El gobierno planea anunciar que la deuda de la Compañía Administradora del Mercado Mayorista Eléctrico (Cammesa) con las generadoras eléctricas se cancelará mediante un bono que vence en 2038. Según el Ministerio de Economía, se abrirá la emisión del bono AE38 por unos $ 600.000 millones durante la próxima semana.
La resolución, revelada por el portal especializado EconoJournal, establece que las Liquidaciones de los Acreedores del Mercado Eléctrico Mayorista (MEM) por las Transacciones Económicas de diciembre de 2023 y enero de 2024 serán canceladas con la entrega de títulos públicos «Bonos de la República Argentina en dólares estadounidenses Step Up 2038 (Bono usd 2038 L.A.)».
Sin embargo, las empresas eléctricas muestran su reticencia ante este mecanismo de pago. Según fuentes del mercado de energía, la deuda del Tesoro con Cammesa asciende a los $ 1.061.574,7 millones (1,06 billones de pesos), aunque en el gobierno estiman que la cifra es considerablemente menor.
Las operaciones impagas, que incluyen la compra de gas a petroleras como YPF, PAE, Total Austral, Pampa Energía y Tecpetrol, así como la adquisición de energía eléctrica producida por diversas empresas, representan una suma considerable. Según fuentes empresariales citadas por El Cronista, la deuda acumulada hasta febrero supera los 2200 millones de dólares.
La desactualización de tarifas ha sido señalada como una de las causas del problema, generando un desfasaje entre los precios pagados por las distribuidoras y los recibidos por las generadoras. A pesar de los intentos gubernamentales por resolver la situación, incluyendo ajustes tarifarios, el problema persiste.

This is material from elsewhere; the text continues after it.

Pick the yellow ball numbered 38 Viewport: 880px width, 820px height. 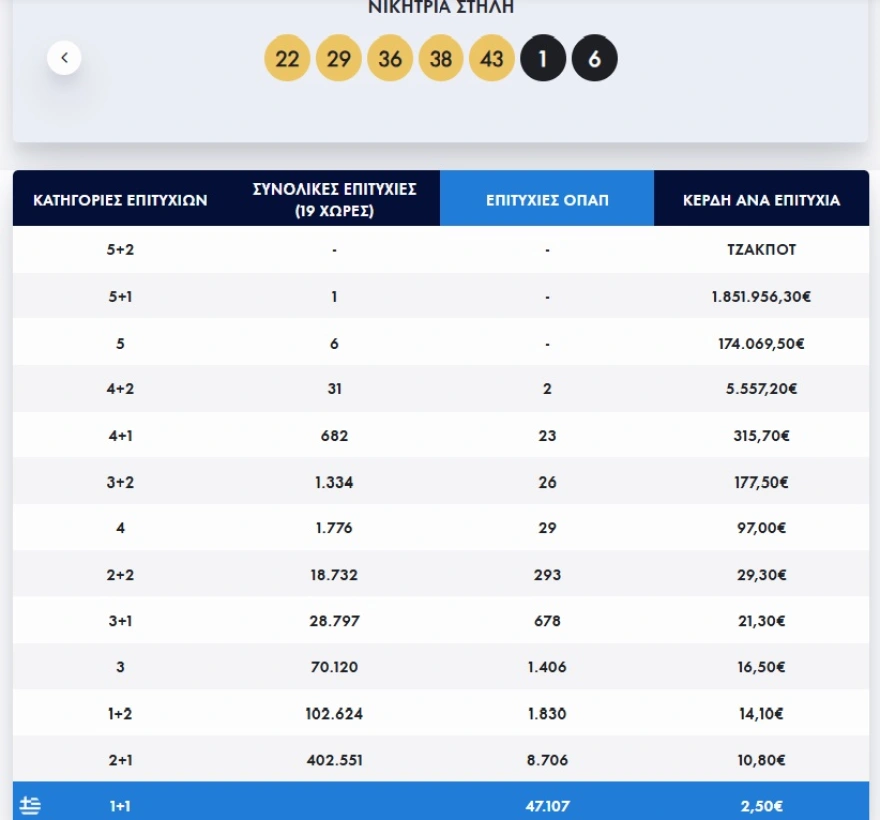[441, 59]
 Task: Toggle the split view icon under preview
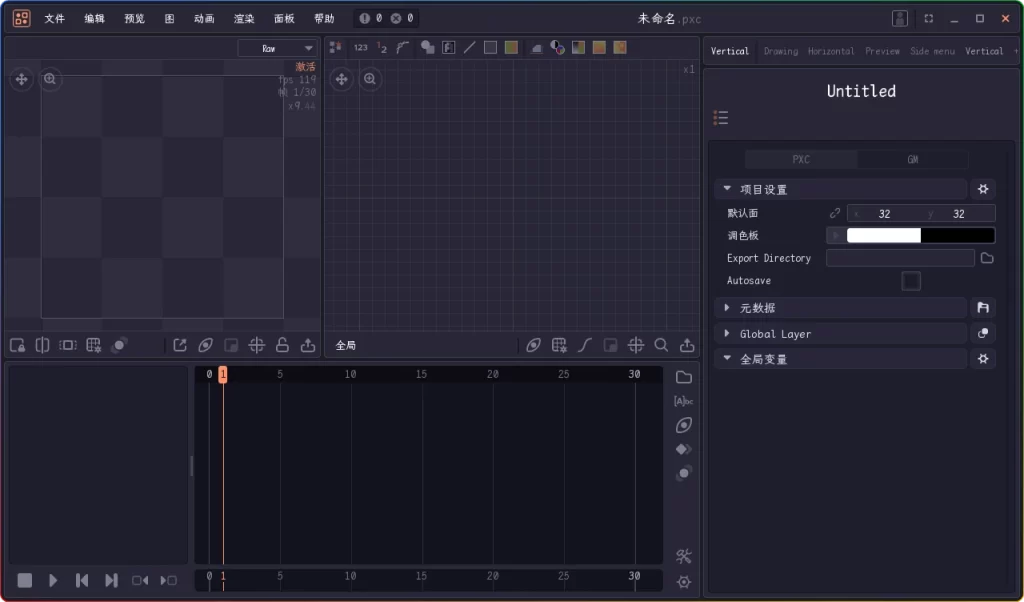click(41, 345)
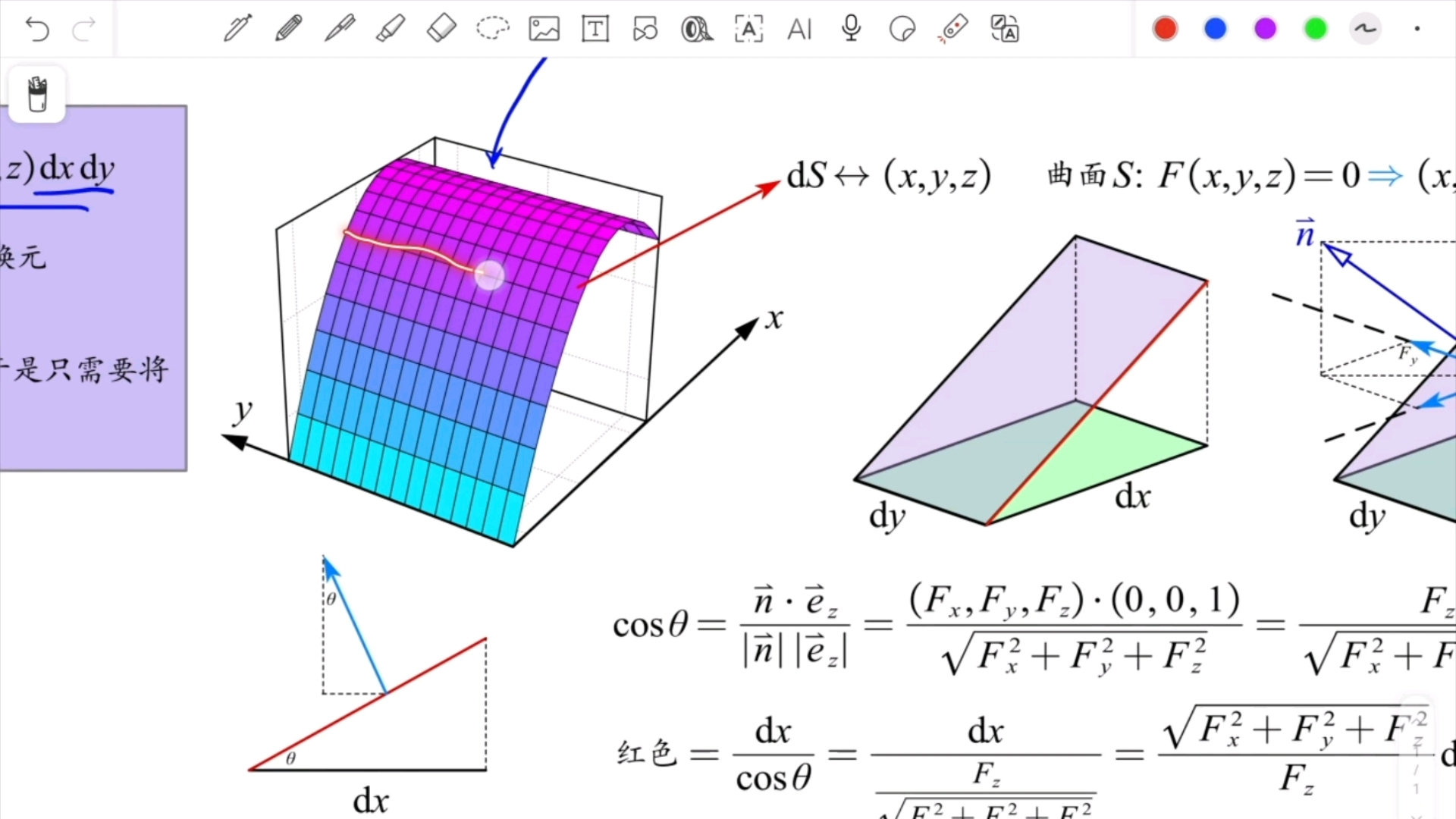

El gobierno sostiene que la mejora de las perspectivas financieras a corto plazo, incluyendo una caída del riesgo país, podría eventualmente persuadir a las empresas de aceptar el mecanismo de pago propuesto. Sin embargo, la resistencia de las empresas generadoras sugiere que aún queda un largo camino por recorrer en la resolución de esta crisis eléctrica y financiera.